"Why, I wanted to know if you do?" replied Ralph.
"Not much, sir; she and the boy, Ollie she calls him, came here more than a month ago. I had been to Derby on business, and they came in the same train, and came on by the omnibus from the Forest station, and Ruth began to talk to me. She asked me if I knew people of the name of Garland in Fairford; and I said there never was a Garland in the place since I could remember, and that is sixty years and more. It isn't a Fairford name at all, as I told her. She looked so frightened and downcast, that I began to ask questions; then she told me that her father, who had brought the two children from France to Southampton, had died there, sudden-like; and that he had told her his father lived in Fairford, and she was to come here to him; he'd been coming here himself, poor man. I took the children in for the night, and made inquiry next day; but it was as I thought, no Garland was ever known here."
"It would be some other Fairford, perhaps—there are places of the same name in other counties," suggested Ralph, much interested.

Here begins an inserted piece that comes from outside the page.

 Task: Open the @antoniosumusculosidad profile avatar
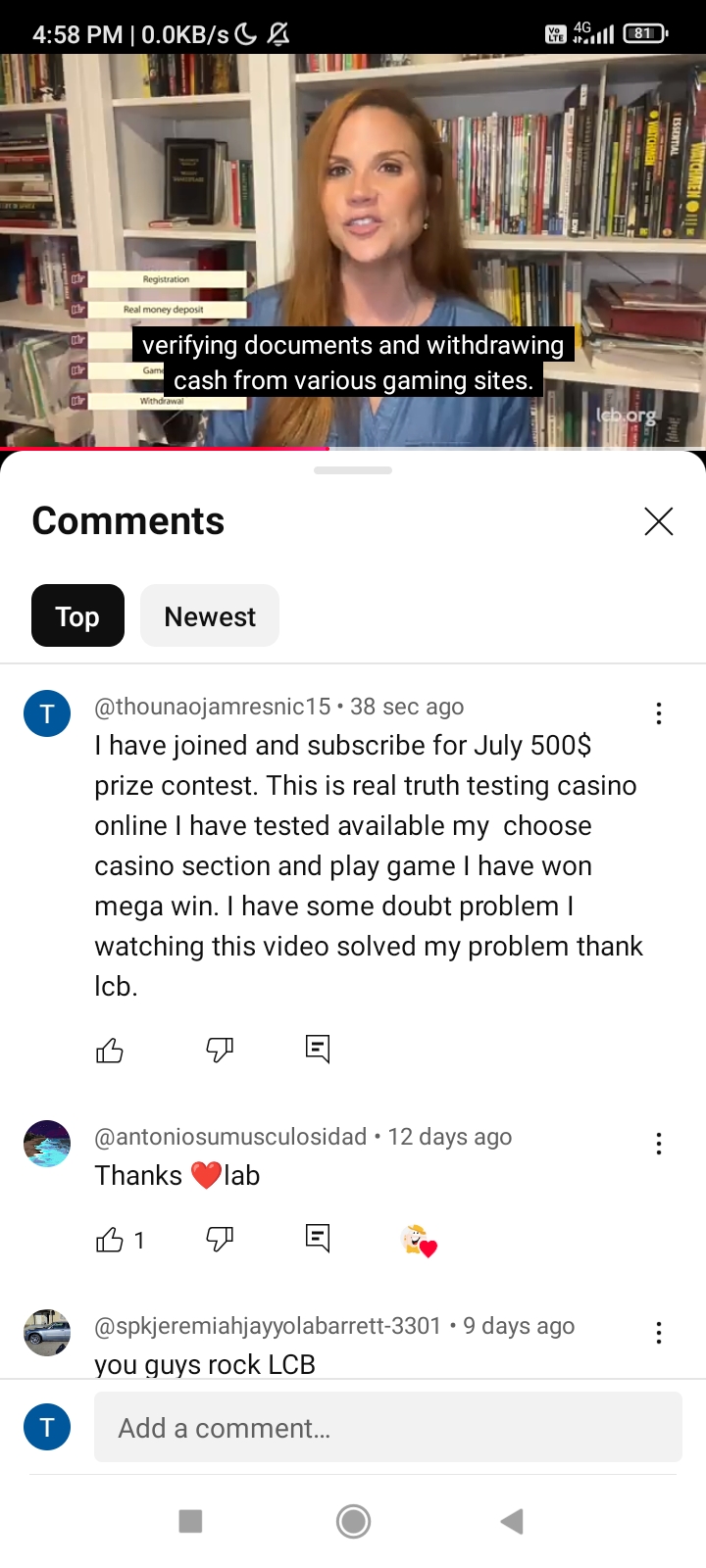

"No, sir; Fairford, —shire was written on the box the children brought with them, in the poor man's own writing."
"But have they no means of living, ma'am, except by what they can earn?"
"None; there's a box with good, comfortable clothes for both of them, and the same belonging to the poor father; and Ruth has a little money laid by, but only a few pounds. And that's all. I advised Ruth to save it up and work hard, and she's a wise little creature, used to manage things and to be busy. She pays me nothing for the little room they sleep in, and I am glad to help them so far; but I'm too poor to do more. My business is not what it used to be, nor what it ought to be," she added with a sigh, and a look round the dingy little shop, into which indeed no one had come since Ralph's own arrival. "I got her work from Price's; she's a handy worker."
"Will you give the child this, ma'am, and tell her it is from the old man to whom she was talking?" said Ralph, giving her half a crown.
"Indeed I will, sir, gladly, and very kind it is of you sir. Good evening."
Ralph walked home. The child's face haunted him. That likeness was so perplexing. Annie had fair straight hair and grey eyes; this girl had brown eyes and dark curly hair, yet her smile was like Annie's, and her quiet voice was like Annie's too, in spite of the accent.
Ralph longed to see the child again, he could not help thinking of her. He determined to offer to make further and more efficient inquiries than had as yet been made about the relatives the poor father had evidently expected to find at Fairford. In other ways, too, he thought he could be of use; and the fancy he had taken to the girl made it easier for him to determine to keep his half-formed resolution by helping her.